Tom Engelhardt, quoted previously, was a book editor and lifelong New Yorker in his later fifties when 9/11 happened. He found the news coverage so distressingly inaccurate that he began to assemble alternative versions from his own online reading of international newspapers and other sources and send them out to a handful of friends. Soon his commentaries atop these clippings grew into eloquent, impassioned full-length essays of his own, and he had hundreds, then thousands, of subscribers. Thus he began TomDispatch.com, which seven years later provided about three long political essays a week, half by writers he was already associated with—Chalmers Johnson, Jonathan Schell, Mike Davis—and others who found him or he found through his new life as an essayistic news service. The commentaries and reports were picked up by many other Web sites across the world and by newspapers from the Los Angeles Times to Le Monde Diplomatique. I contacted him about eighteen months after 9/11 with an essay on hope and history that I wanted him to circulate and became a regular contributor to TomDispatch.com. The site allowed me to speak directly to the issues of the moment and made me more of a political writer with a more far-reaching voice at a time that seemed to demand such urgent engagement. And its editor became a close friend. Such are the ricochets of history.

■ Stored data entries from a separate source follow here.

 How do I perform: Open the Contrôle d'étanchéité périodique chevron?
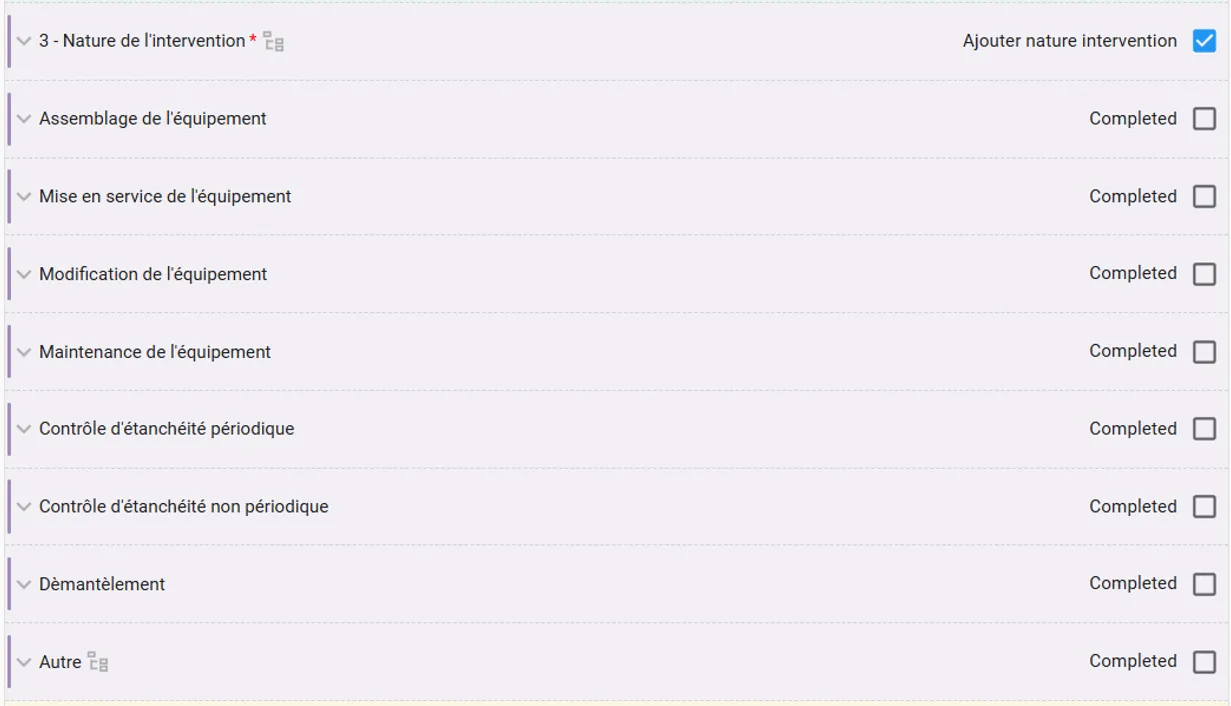[25, 429]

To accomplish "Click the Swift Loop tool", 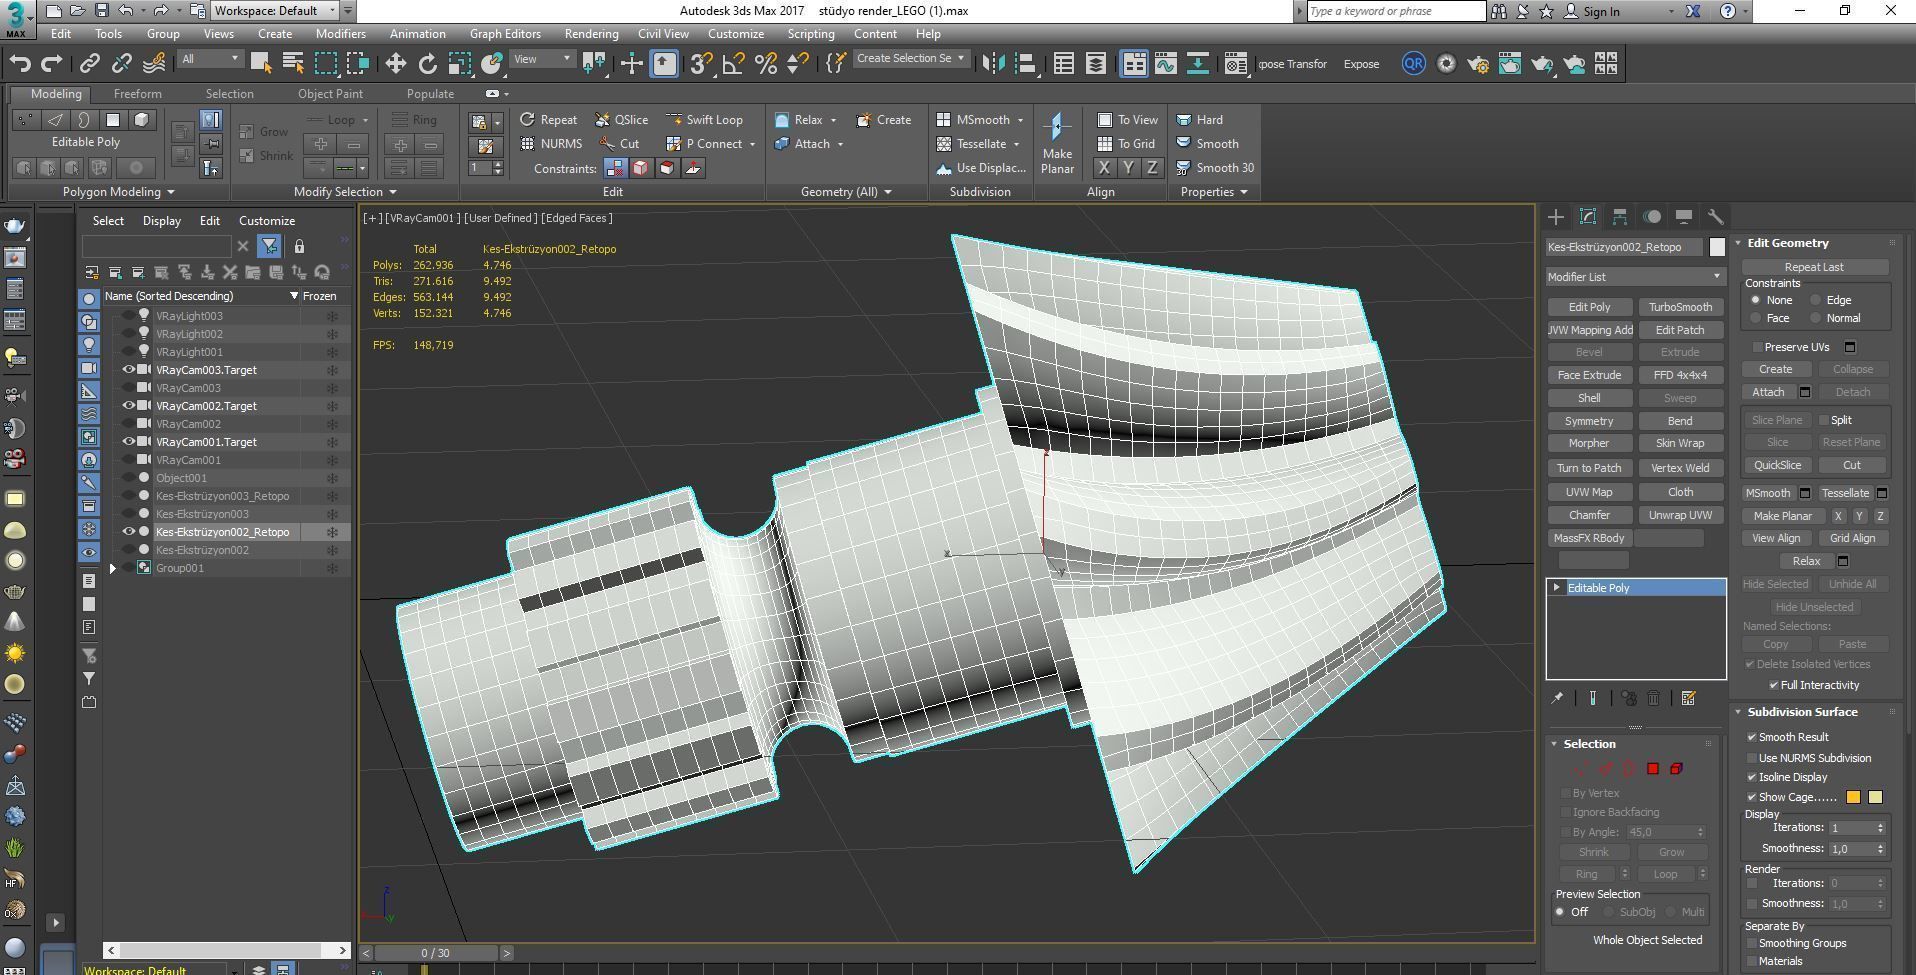I will 704,120.
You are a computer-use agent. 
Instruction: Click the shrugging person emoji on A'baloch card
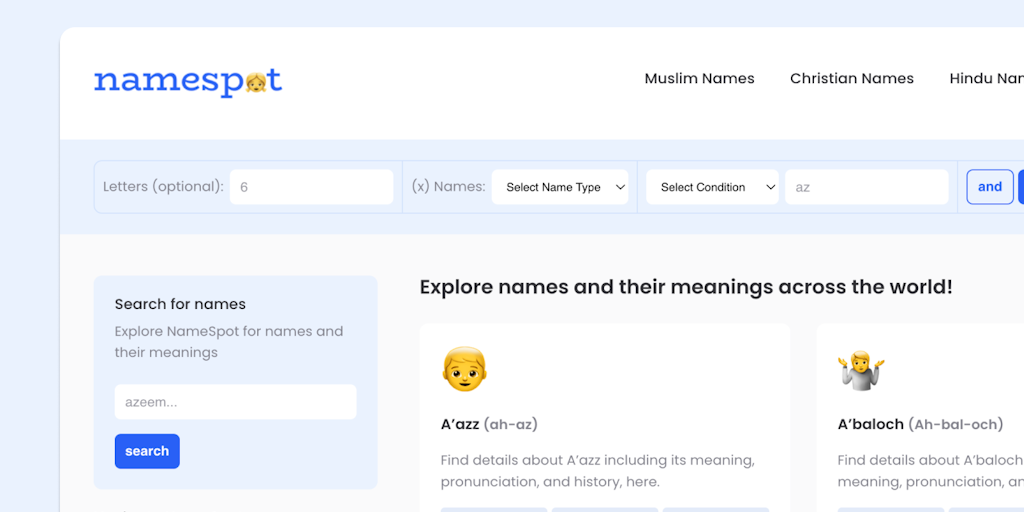861,370
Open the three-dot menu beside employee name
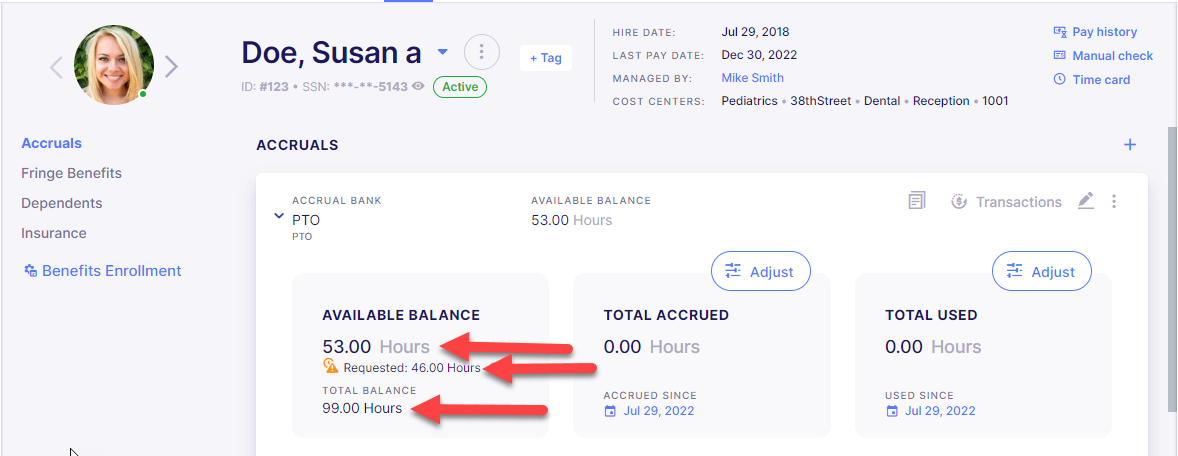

Many became more political, though the Bush administration’s response more than 9/11 itself prompted the majority. There was no one pattern of response, however. I met one couple who lived with their two young children in a beautiful loft apartment in a converted office building a block from the Twin Towers. They had fled that morning carrying library books and some recently purchased clothing to return to the seller. They had to stay away until the following January, when their house was finally purged of the toxic dust that covered everything from the French toast left on their breakfast table to the children’s toys, their clothes, their books, and everything else, and the infernal fires in the Pit had stopped burning. For many the disaster lasted for weeks, or for a few months. For this family, as for many of the forgotten residents in what was widely portrayed as a nonresidential business district, it lasted for years. By the end of it, the husband in this couple had become a pessimist who spoke of his grinning face in family photographs before the world around them collapsed as “innocent” and saw himself as suffering from PTSD. “I’ll never be happy again the way I was then. I’m always looking over my shoulder.” Uncertainty undermined him, but his wife came to embrace it.